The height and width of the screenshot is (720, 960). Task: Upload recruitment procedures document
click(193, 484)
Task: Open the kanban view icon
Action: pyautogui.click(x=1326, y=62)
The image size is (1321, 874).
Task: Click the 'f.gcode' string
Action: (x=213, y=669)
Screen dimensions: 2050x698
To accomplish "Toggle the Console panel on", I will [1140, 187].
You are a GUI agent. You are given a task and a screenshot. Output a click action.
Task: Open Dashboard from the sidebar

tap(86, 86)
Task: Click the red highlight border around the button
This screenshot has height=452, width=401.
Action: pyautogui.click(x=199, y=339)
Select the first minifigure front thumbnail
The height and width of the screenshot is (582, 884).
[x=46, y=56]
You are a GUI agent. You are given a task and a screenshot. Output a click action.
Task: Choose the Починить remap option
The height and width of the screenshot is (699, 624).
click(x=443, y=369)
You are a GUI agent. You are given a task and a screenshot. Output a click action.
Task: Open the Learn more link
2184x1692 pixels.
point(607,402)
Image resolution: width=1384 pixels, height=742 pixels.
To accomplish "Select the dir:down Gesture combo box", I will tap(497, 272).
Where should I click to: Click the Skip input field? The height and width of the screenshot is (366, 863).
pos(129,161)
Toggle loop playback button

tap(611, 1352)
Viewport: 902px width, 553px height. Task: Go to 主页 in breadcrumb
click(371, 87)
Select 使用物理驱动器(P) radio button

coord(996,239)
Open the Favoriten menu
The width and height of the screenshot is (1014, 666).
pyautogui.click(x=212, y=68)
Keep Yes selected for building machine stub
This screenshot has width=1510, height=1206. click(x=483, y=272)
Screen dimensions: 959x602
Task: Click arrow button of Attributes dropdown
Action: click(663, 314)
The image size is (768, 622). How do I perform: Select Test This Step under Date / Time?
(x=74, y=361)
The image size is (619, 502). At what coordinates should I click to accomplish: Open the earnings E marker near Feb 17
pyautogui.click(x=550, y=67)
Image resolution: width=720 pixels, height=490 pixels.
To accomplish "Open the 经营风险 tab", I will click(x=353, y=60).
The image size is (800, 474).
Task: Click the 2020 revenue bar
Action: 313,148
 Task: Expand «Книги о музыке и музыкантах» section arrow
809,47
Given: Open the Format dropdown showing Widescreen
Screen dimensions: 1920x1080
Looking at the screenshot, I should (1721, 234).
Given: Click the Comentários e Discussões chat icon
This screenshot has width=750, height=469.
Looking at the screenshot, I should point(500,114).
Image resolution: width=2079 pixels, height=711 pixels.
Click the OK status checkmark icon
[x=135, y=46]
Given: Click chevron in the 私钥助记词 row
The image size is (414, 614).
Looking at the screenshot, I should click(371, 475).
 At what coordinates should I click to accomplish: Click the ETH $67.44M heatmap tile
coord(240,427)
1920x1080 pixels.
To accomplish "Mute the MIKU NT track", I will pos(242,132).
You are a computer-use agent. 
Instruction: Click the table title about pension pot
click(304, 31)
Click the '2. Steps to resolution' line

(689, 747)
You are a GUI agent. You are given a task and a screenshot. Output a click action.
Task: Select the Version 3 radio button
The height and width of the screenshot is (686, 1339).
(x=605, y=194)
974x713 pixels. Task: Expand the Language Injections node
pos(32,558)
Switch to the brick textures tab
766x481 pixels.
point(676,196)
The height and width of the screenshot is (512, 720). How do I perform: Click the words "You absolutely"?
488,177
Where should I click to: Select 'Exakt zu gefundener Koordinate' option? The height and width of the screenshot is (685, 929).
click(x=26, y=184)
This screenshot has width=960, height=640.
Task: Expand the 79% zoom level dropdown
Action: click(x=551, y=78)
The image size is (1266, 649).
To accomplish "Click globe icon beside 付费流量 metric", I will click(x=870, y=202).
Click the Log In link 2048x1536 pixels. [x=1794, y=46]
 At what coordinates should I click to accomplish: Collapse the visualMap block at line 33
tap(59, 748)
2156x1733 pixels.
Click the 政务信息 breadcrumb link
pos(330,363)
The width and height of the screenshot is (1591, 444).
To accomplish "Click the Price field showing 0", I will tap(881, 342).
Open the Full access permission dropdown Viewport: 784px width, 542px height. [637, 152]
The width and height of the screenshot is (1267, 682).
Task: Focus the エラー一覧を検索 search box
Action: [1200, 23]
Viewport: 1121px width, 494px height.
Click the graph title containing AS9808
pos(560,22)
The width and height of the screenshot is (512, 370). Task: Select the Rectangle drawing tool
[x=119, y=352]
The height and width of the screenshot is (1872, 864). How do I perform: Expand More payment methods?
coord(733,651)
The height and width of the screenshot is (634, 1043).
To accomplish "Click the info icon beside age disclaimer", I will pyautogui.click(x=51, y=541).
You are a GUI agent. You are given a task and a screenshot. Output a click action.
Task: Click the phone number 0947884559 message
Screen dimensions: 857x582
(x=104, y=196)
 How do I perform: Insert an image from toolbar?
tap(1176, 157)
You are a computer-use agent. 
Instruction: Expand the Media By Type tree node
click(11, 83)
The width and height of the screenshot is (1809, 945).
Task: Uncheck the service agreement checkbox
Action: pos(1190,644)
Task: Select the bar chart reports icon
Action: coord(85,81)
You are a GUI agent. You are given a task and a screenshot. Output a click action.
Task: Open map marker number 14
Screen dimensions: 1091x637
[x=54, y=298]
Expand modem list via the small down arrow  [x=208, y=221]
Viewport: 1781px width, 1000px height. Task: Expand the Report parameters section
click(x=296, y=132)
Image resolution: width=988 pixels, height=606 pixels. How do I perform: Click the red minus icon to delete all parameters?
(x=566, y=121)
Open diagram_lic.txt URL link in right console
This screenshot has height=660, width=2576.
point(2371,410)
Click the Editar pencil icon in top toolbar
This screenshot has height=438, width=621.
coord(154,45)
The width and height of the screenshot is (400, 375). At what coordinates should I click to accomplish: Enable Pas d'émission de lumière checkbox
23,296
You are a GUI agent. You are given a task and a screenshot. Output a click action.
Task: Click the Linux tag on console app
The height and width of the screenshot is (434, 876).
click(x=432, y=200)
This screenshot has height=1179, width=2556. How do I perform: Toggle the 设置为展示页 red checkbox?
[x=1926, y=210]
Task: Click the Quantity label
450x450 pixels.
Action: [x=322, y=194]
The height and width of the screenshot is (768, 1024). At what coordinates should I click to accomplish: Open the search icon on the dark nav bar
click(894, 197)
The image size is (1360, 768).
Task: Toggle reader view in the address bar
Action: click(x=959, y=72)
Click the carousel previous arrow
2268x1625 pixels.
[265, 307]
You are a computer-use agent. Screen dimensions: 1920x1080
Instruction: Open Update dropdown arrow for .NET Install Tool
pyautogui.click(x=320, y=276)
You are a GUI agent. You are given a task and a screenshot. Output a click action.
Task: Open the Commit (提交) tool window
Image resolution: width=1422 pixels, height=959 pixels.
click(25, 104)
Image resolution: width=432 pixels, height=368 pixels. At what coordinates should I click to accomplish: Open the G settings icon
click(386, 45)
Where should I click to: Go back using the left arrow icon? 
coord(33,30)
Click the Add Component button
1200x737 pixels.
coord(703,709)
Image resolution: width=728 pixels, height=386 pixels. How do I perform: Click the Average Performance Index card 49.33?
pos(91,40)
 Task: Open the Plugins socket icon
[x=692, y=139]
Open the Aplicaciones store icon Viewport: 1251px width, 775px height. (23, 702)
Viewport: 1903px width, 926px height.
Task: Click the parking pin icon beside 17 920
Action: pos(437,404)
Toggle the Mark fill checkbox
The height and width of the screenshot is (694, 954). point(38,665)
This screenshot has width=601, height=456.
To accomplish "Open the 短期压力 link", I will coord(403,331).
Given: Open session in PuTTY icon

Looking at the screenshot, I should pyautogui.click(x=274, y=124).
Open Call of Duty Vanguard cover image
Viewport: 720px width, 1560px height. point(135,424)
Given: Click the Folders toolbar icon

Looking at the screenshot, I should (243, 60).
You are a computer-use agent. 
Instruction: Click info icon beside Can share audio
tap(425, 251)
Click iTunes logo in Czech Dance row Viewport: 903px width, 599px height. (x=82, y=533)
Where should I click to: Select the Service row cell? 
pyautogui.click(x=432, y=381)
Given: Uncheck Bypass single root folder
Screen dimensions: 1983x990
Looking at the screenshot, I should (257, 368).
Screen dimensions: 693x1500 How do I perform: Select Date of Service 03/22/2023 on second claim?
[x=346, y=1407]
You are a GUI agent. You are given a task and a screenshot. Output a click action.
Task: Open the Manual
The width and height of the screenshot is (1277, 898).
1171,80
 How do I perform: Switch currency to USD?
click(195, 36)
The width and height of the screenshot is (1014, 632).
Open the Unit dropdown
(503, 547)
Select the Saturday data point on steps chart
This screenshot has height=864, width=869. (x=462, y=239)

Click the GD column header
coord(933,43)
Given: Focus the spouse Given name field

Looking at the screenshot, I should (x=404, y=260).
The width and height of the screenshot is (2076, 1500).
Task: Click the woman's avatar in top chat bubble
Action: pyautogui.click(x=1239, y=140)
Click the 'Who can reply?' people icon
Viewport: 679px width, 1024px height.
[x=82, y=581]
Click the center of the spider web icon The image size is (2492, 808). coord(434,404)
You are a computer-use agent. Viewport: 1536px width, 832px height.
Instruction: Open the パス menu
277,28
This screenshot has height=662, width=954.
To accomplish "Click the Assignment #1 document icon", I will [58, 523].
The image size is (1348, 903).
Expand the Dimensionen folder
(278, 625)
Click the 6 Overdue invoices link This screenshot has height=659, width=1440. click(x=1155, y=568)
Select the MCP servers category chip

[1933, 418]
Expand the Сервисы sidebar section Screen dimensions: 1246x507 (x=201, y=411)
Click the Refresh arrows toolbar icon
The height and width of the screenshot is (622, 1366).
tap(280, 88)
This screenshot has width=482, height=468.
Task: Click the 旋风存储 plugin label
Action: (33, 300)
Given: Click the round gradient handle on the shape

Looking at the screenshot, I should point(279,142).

——————————

[Prompt] Update the data from the line containing "Task: Open the Plugins socket icon" through the line containing "pyautogui.click(x=432, y=381)" by changing "Mark fill" to "Mark stroke". Return only those lines, with nothing else altered.

[Solution]
 Task: Open the Plugins socket icon
[x=692, y=139]
Open the Aplicaciones store icon Viewport: 1251px width, 775px height. (23, 702)
Viewport: 1903px width, 926px height.
Task: Click the parking pin icon beside 17 920
Action: pos(437,404)
Toggle the Mark stroke checkbox
The height and width of the screenshot is (694, 954). point(38,665)
This screenshot has width=601, height=456.
To accomplish "Open the 短期压力 link", I will coord(403,331).
Given: Open session in PuTTY icon

Looking at the screenshot, I should pyautogui.click(x=274, y=124).
Open Call of Duty Vanguard cover image
Viewport: 720px width, 1560px height. point(135,424)
Given: Click the Folders toolbar icon

Looking at the screenshot, I should (243, 60).
You are a computer-use agent. 
Instruction: Click info icon beside Can share audio
tap(425, 251)
Click iTunes logo in Czech Dance row Viewport: 903px width, 599px height. (x=82, y=533)
Where should I click to: Select the Service row cell? 
pyautogui.click(x=432, y=381)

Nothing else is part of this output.